Abstract: Limited view tomographic reconstruction aims to reconstruct a tomographic image from a limited number of projection views arising from sparse view or limited angle acquisitions that reduce radiation dose or shorten scanning time. However, such a reconstruction suffers from severe artifacts due to the incompleteness of sinogram. To derive quality reconstruction, previous methods use UNet-like neural architectures to directly predict the full view reconstruction from limited view data; but these methods leave the deep network architecture issue largely intact and cannot guarantee the consistency between the sinogram of the reconstructed image and the acquired sinogram, leading to a non-ideal reconstruction. In this work, we propose a cascaded residual dense spatial-channel attention network consisting of residual dense spatial-channel attention networks and projection data fidelity layers. We evaluate our methods on two datasets. Our experimental results on AAPM Low Dose CT Grand Challenge datasets demonstrate that our algorithm achieves a consistent and substantial improvement over the existing neural network methods on both limited angle reconstruction and sparse view reconstruction. In addition, our experimental results on Deep Lesion datasets demonstrate that our method is able to generate high-quality reconstruction for 8 major lesion types.

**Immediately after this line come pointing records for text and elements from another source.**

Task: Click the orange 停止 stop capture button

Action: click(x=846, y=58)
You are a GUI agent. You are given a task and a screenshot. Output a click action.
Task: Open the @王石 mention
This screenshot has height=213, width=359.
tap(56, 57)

Link: https://ieeexplore.ieee.org/document/9380210
3 X. Wei, Z. Yang, X. Zhang, G. Liao, A. Sheng, S. Kevin Zhou, Y. Wu, L. Du, “Deep collocative learning for immunofixation electrophoresis image analysis,” IEEE Trans. on Medical Imaging, 2021.
Abstract: Immunofixation Electrophoresis (IFE) analysis is of great importance to the diagnosis of Multiple Myeloma, which is among the top-9 cancer killers in the United States, but has rarely been studied in the context of deep learning. Two possible reasons are: 1) the recognition of IFE patterns is dependent on the co-location of bands that forms a binary relation, different from the unary relation (visual features to label) that deep learning is good at modeling; 2) deep classification models may perform with high accuracy for IFE recognition but is not able to provide firm evidence (where the co-location patterns are) for its predictions, rendering difficulty for technicians to validate the results. We propose to address these issues with collocative learning, in which a collocative tensor has been constructed to transform the binary relations into unary relations that are compatible with conventional deep networks, and a location-label-free method that utilizes the Grad-CAM saliency map for evidence backtracking has been proposed for accurate localization. In addition, we have proposed Coached Attention Gates that can regulate the inference of the learning to be more consistent with human logic and thus support the evidence backtracking. The experimental results show that the proposed method has obtained a performance gain over its base model ResNet18 by 741.30% in IoU and also outperformed popular deep networks of DenseNet, CBAM, and Inception-v3.